Fazio, the golf course architect, also designed the Links Course
(later named the Ocean North course), which opened in November 1993. Bren
is chairman of the Irvine Co.
One of the goals for Pelican Hill was to host a major golf tournament,
which it accomplished in December 1999, when the Diners Club Matches were
played there.
Pelican Hill also hosted the event in 2000, when it was called the
Hyundai Team Matches (now contested at Monarch Beach Golf Links in Dana
Point). The Irvine Co. decided to no longer host the made-for-television
event.
During last year’s Hyundai Matches, John Jacobs of the Senior PGA Tour
said of Pelican Hill: “This golf club is magnificent. If this club is 36
holes (which it is) and it was a private club, it would probably cost $1
million to join.”
Considering how paying customers are getting harder to come by these
days for high-end public golf courses, maybe Jacobs has a good idea.
Tom Watson, also of the Senior Tour, said the greens on the Ocean
North course played like “mountain greens,” because of the slopes. “It’s
a big golf course, and the greens have subtle contours. They’re hard to
read. But it’s a beautiful golf course,” he added.

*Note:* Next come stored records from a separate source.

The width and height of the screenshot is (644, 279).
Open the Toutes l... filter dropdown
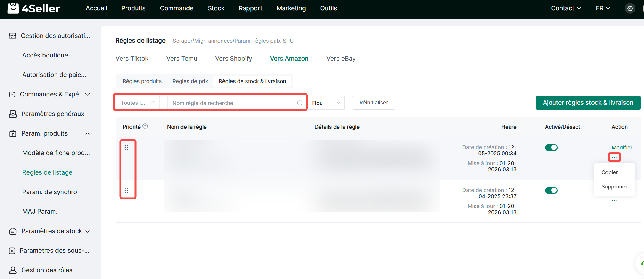tap(137, 103)
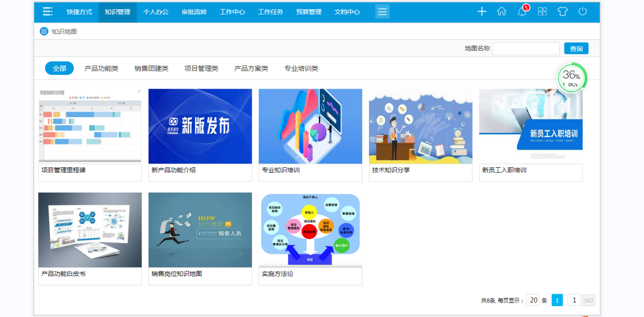Open the plus add-new icon
The image size is (644, 317).
click(x=482, y=12)
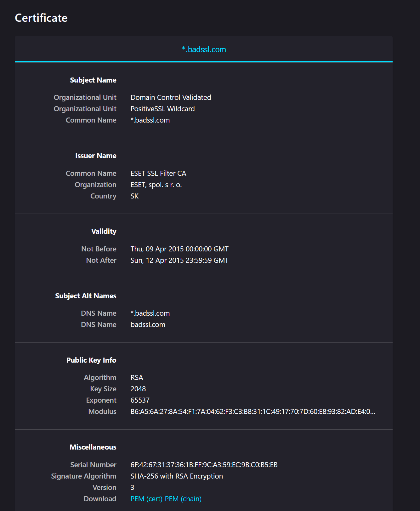Click the Not After date value
The width and height of the screenshot is (420, 511).
pos(179,260)
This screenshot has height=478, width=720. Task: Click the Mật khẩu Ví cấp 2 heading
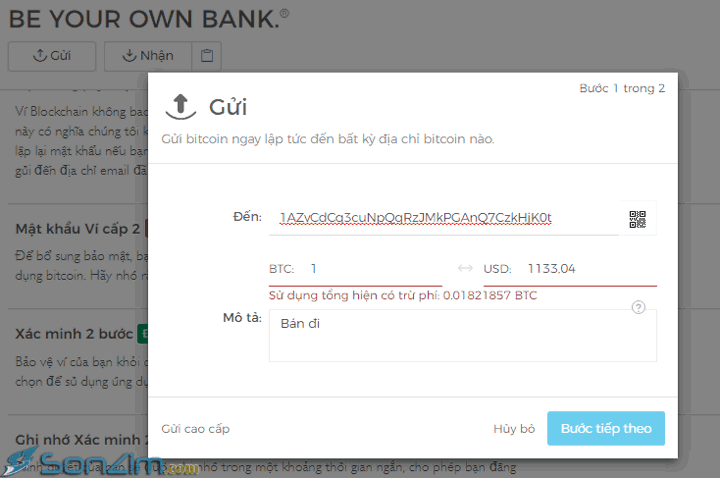[78, 229]
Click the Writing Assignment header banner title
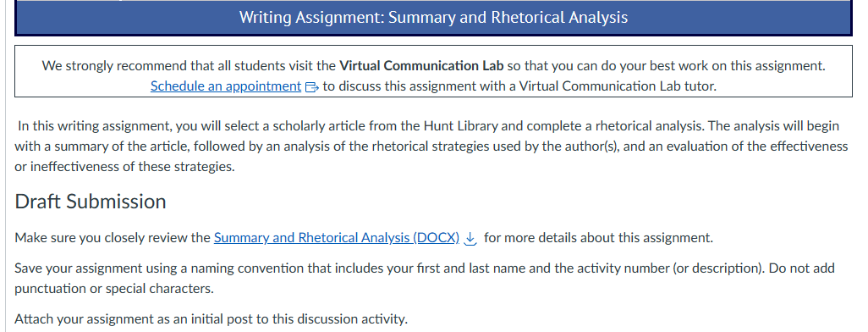868x332 pixels. coord(433,17)
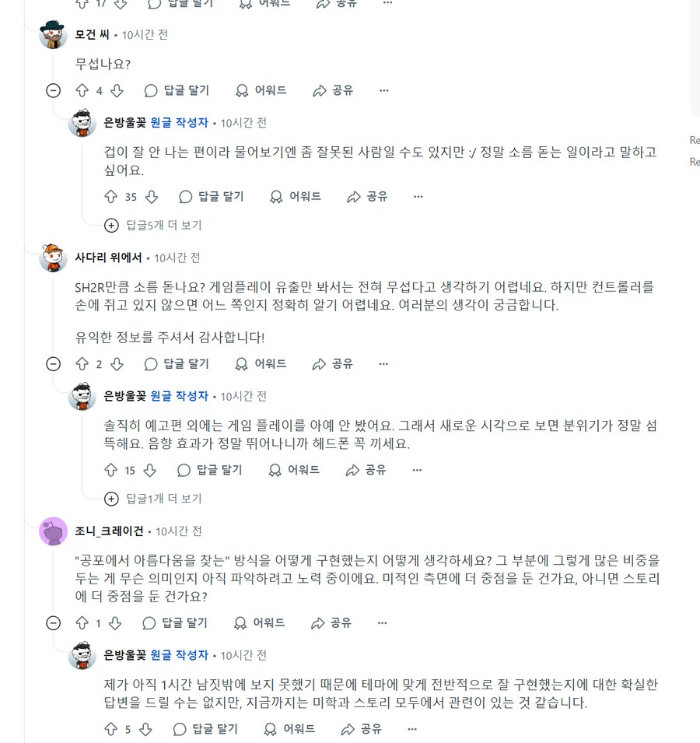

To honor its 10th year, Pelican Hill signed nearly 800 members to its
10-year anniversary program of special benefits and privileges.
Membership in the 10th Anniversary Club is available to anyone for a
fee of $50 and offers a variety of benefits, including: $150 green fees
on Sunday; 20% off range balls and merchandise in the golf shop;
invitations to special events for club members; membership in Southern
California Golf Association for handicap posting services; and a
commemorative bag tag. Details: (949) 760-0707.
Richard Dunn’s golf column appears every Thursday.